On Fri, Jun 07, 2013 at 04:06:15PM +0200, pet...@schwertfisch.de wrote:
> 
> In what way will audio be unreliable (or non-deterministic) when
> inteldrm is enabled?

While the CPU is running in kernel code (eg, syscall), programs
cannot submit audio data before the syscall completes (or releases
the CPU by sleeping). If the device has no data to play, it inserts
a block of silence which results in "stuttering".

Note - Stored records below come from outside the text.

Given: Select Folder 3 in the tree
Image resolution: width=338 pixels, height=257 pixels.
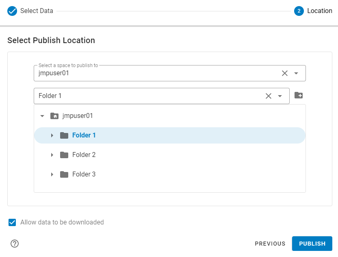Looking at the screenshot, I should pyautogui.click(x=84, y=174).
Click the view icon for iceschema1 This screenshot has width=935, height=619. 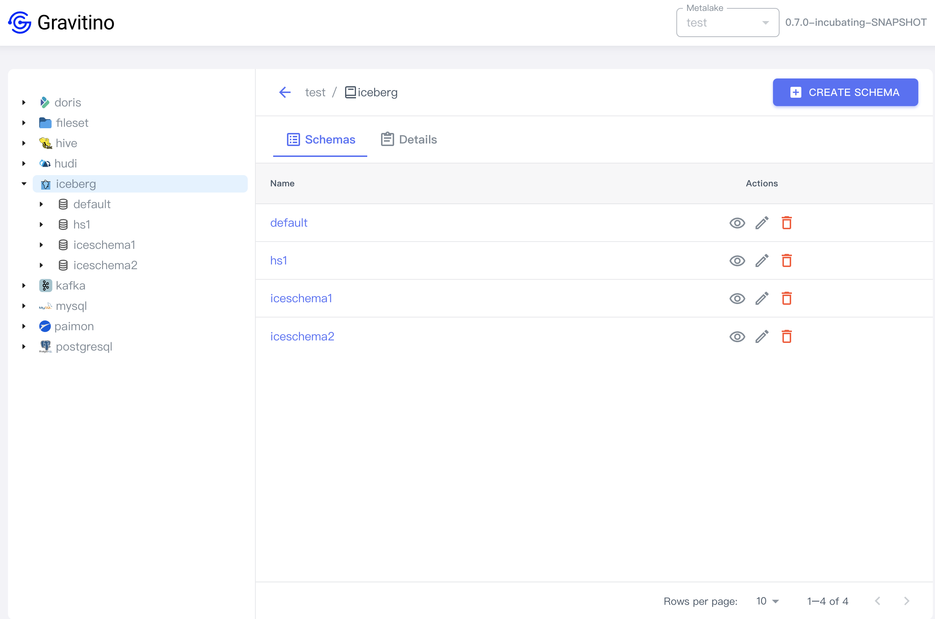737,298
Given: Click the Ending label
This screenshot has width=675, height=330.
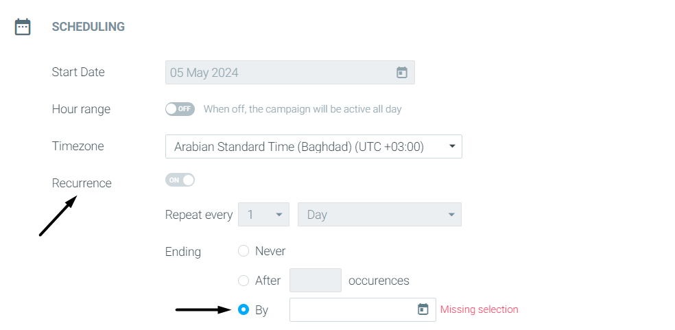Looking at the screenshot, I should click(183, 252).
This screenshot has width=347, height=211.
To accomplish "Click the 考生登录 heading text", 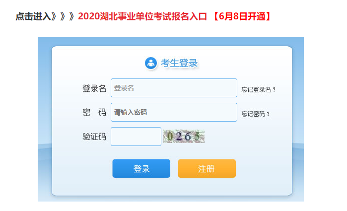I will coord(179,63).
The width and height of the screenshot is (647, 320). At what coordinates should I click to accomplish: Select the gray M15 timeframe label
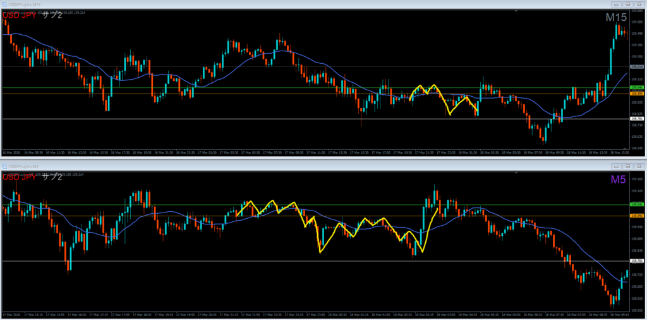[616, 18]
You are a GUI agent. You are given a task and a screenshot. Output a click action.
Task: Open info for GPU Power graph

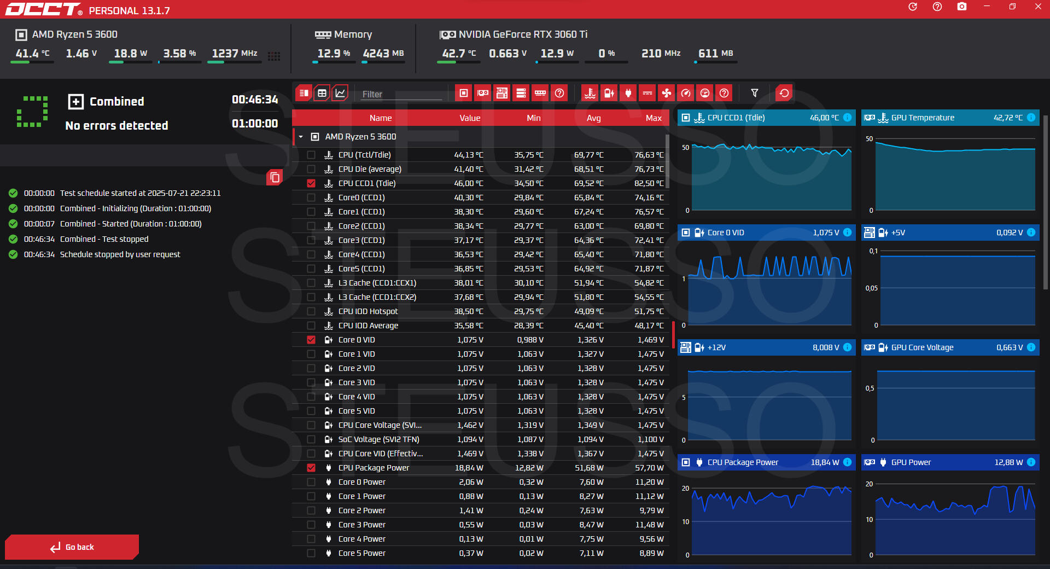[x=1031, y=462]
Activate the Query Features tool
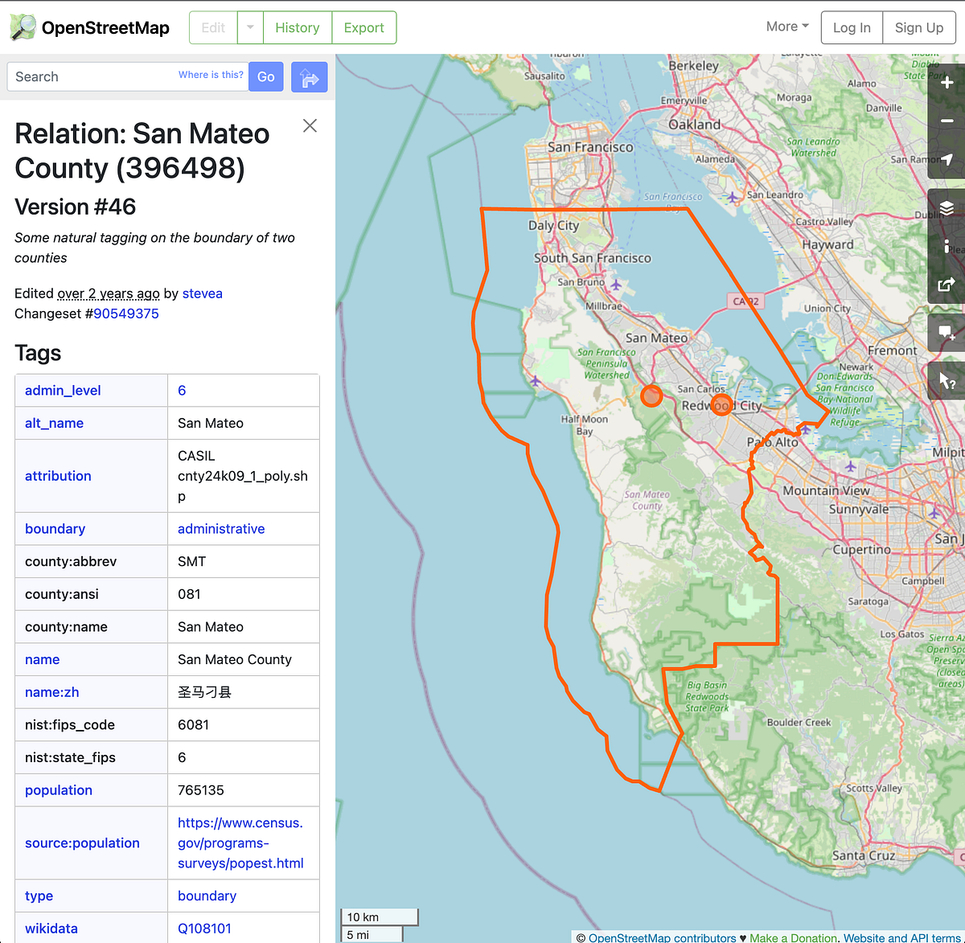The height and width of the screenshot is (943, 965). click(947, 380)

On the contrary, any program running in user-mode, can be preempted
by the audio program, which can manage to submit audio data in time
to the device.

The X server, when using the inteldrm driver, involves a lot the
kernel to run hardware accelerated graphic operations. This
prevents other programs to get the CPU and to submit audio data in
time. On the other hand, X, when using the vesa driver, maps the
video memory in its address space during initialization; then it
access it without involving the kernel, allowing audio programs to
run concurently.

The symptom is not specific to the inteldrm driver, but to any
cpu-intensive kernel code or to programs using (abusing) too much
kernel services. The most notable subsystems hurting audio are uvm
and kernel crypto.

This holds for SP kernels. The problem becomes agravated by MP
kernels because interrupts of the audio device may be missed while
programs on a secondary cpu are running in kernel mode.